The down side of equating delivery speed with productivity? Optimizing for cycle time/speed of delivery by itself could lead to problems over the long term, because this incents people to think short term, and to cut corners and take on technical debt.

We’re Writing Better Software, so We Must Be More Productive

“The paradox is that when managers focus on productivity, long-term improvements are rarely made. On the other hand, when managers focus on quality, productivity improves continuously.”
John Seddon, quoted in The Lean Enterprise

We know that fixing bugs later costs more. Whether it’s 10x or 100+x, it doesn't really matter. And that projects with fewer bugs are delivered faster – at least up to a point of diminishing returns for safety-critical and life-critical systems.

And we know that the costs of bugs and mistakes in software to the business can be significant. Not just development rework costs and maintenance and support costs. But direct costs to the business. Downtime. Security breaches. Lost IP. Lost customers. Fines. Lawsuits. Business failure.

It’s easy to measure that you are writing good – or bad – software. Defect density. Defect escape rates (especially defects – including security vulnerabilities – that escape to production). Static analysis metrics on the code base, using tools like SonarQube.

And we know how to write good software - or we should know by now. But is software quality enough to define productivity?

Devops – Measuring and Improving IT Performance

Devops teams who build/maintain and operate/support systems extend productivity from dev into ops. They measure productivity across two dimensions that we have already looked at: speed of delivery, and quality.

But devops isn't limited to just building and delivering code – instead it looks at performance metrics for end-to-end IT service delivery:

  1. Delivery Throughput: deployment frequency and lead time, maximizing the flow of work into production
  2. Service Quality: change failure rate and MTTR

It’s not a matter of just delivering software faster or better. It’s dev and ops working together to deliver services better and faster, striking a balance between moving too fast or trying to do too much at a time, and excessive bureaucracy and over-caution resulting in waste and delays. Dev and ops need to share responsibility and accountability for the outcome, and for measuring and improving productivity and quality.

As I pointed out in an earlier post this makes operational metrics more important than developer metrics. According to recent studies, success in achieving these goals lead to improvements in business success: not just productivity, but market share and profitability.

Measure Outcomes, not Output

In The Lean Enterprise (which you can tell I just finished reading), Jez Jumble talks about the importance of measuring productivity by outcome – measuring things that matter to the organization – not output.

“It doesn't matter how many stories we complete if we don’t achieve the business outcomes we set out to achieve in the form of program-level target conditions”.

Stop trying to measure individual developer productivity.

It’s a waste of time.

Everyone knows who the top performers are. Point them in the right direction, and keep them happy.

Everyone knows the people who are struggling. Get them the help that they need to succeed.

Everyone knows who doesn't fit in. Move them out.

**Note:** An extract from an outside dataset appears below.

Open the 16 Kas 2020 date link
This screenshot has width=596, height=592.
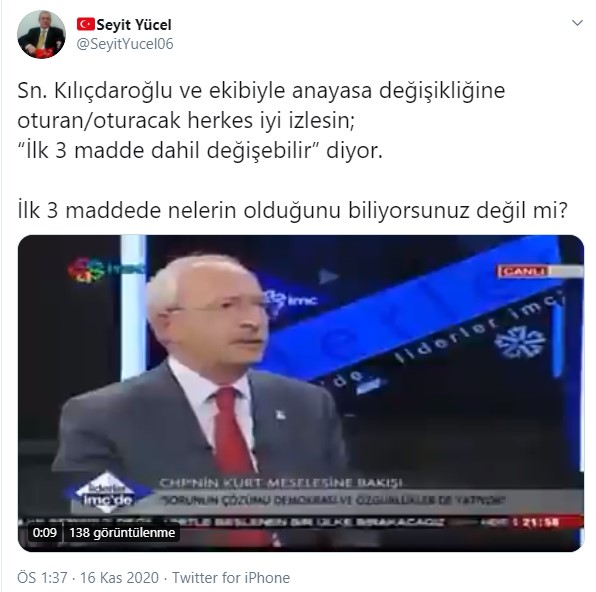click(119, 578)
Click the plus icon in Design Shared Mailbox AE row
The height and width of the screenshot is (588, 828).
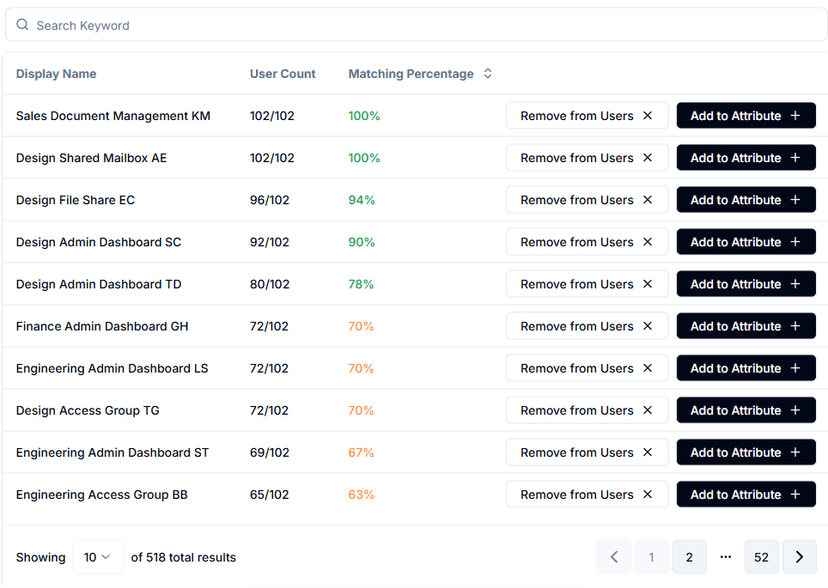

Measuring and improving productivity at the team or (better) organization level will give you much more meaningful returns.

When it comes to productivity:

  1. Measure things that matter – things that will make a difference to the team or to the organization. Measures that are clear, important, and that aren't easy to game.
  2. Use metrics for good, not for evil – to drive learning and improvement, not to compare output between teams or to rank people.
I can see why measuring productivity is so seductive. If we could do it we could assess software much more easily and objectively than we can now. But false measures only make things worse.